The Office for National Statistics is anticipated to say that CPI inflation hit 9.1 percent in April, driven largely by the 54 per cent hike in energy regulator Ofgem’s price cap.
The last time inflation was so high was February 1982, when it was running at 10.4 percent.
The day before, the ONS is prone to say that the speed of pay growth has stalled.
Economists imagine it would say that average earnings grew 5.4 per cent in March, whereas the month before, pay growth accelerated from 4.8 percent to five.4 percent.
Investec chief economist Philip Shaw said: “These figures will prove beyond any shadow of doubt there may be a cost-of-living crisis.”
The important thing driver here is the value cap, and combined with other pressures, you are looking at 9.1 percent inflation, which is a 40-year high.”
“This probably won’t be the tip of it because we’re prone to have one other price cap increase in October. Average earnings growth demonstrates how tough households are finding things.

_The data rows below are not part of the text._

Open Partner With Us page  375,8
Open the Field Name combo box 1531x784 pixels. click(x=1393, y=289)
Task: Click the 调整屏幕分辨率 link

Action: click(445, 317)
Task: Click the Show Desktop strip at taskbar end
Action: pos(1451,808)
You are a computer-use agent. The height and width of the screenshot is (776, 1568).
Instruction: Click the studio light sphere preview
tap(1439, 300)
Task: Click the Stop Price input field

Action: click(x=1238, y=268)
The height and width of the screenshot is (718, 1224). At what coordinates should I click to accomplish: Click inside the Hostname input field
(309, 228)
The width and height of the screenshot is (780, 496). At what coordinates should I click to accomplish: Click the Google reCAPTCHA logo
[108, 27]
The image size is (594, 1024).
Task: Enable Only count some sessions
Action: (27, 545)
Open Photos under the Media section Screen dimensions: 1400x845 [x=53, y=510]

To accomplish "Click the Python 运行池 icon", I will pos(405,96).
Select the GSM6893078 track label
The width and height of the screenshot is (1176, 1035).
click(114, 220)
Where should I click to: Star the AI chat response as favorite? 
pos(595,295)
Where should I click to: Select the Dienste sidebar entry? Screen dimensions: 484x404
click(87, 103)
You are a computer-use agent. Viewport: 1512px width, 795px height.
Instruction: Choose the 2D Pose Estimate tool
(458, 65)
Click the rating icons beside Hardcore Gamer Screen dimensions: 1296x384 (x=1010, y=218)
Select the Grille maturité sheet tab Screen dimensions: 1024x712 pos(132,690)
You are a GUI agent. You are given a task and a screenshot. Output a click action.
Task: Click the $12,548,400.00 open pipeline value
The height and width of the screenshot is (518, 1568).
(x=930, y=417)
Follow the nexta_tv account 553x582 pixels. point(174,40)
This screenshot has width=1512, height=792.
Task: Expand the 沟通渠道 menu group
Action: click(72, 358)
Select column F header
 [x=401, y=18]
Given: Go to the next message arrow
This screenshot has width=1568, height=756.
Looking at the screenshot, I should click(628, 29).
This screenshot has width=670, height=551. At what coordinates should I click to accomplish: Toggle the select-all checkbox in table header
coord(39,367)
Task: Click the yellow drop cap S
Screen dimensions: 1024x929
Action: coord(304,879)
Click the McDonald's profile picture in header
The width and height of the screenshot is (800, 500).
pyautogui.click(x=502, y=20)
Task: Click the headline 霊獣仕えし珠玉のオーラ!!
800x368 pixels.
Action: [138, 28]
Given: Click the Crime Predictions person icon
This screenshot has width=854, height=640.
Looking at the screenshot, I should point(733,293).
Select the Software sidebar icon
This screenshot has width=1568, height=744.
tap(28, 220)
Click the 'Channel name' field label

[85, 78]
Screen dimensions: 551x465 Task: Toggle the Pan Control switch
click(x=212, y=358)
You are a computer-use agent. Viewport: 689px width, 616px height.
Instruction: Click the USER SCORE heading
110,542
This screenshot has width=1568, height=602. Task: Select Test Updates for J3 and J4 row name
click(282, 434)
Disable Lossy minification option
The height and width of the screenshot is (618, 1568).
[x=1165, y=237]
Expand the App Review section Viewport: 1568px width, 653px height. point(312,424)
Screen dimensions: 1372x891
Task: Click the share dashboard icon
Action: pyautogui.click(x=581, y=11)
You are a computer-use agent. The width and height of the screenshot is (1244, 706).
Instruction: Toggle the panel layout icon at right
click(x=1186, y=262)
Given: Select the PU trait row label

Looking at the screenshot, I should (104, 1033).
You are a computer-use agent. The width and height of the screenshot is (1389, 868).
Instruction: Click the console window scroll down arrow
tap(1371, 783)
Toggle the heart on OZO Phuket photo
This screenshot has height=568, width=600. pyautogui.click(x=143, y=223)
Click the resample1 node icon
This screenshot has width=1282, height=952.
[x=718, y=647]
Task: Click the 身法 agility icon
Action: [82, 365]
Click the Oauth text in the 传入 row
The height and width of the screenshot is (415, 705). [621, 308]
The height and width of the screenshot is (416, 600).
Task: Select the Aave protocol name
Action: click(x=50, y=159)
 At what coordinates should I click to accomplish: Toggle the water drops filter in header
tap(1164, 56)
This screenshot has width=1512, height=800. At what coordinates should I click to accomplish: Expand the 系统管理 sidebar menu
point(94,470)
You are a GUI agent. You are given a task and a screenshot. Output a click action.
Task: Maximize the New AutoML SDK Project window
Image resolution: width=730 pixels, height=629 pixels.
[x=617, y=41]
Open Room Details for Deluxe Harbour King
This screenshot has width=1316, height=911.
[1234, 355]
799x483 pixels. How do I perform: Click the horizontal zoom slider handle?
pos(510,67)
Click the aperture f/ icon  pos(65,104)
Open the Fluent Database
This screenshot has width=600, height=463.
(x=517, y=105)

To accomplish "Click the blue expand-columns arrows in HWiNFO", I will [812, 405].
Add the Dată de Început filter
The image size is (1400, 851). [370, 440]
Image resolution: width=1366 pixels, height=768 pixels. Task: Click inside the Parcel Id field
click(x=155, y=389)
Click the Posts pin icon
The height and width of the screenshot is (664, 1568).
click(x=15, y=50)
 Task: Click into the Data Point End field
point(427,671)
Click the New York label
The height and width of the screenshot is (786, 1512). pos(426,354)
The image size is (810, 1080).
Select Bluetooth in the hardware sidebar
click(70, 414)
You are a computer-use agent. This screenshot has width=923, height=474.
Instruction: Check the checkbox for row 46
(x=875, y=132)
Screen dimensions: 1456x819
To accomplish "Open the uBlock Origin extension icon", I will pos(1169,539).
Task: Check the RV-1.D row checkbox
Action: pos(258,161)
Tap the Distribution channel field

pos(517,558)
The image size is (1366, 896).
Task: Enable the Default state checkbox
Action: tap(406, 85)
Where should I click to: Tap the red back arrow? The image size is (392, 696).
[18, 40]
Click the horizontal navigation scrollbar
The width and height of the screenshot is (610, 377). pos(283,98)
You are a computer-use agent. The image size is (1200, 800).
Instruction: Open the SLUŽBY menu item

Earnings are usually not keeping pace with prices.”
Paul Dales, Capital Economics’ chief UK economist, said that with inflation surging to a 40-year high, he believes the ONS will say on Friday that retail sales volumes fell 0.5 percent last month.
“Households are feeling the pinch from sky-high inflation. We predict retail sales volumes fell for a 3rd consecutive month in April, as consumer confidence sank and the squeeze on households’ real incomes from higher inflation intensified,” he said.
On Tuesday, the ONS may also release its latest figures for unemployment and advantages claims. The unemployment rate is anticipated to remain at 3.8 percent, while the number claiming advantages is forecast to fall by 38,800 to 1.67 million.
Martin Beck, chief economic adviser to the EY ITEM Club think tank, said: “This week it’s more bad news with prices rising and wages not keeping pace. The one good thing is unemployment isn’t expected to vary.”
Tomorrow, Bank of England Governor Andrew Bailey will go before MPs on the Treasury Select Committee to elucidate how and why inflation is running to this point away from the central bank’s 2 percent goal.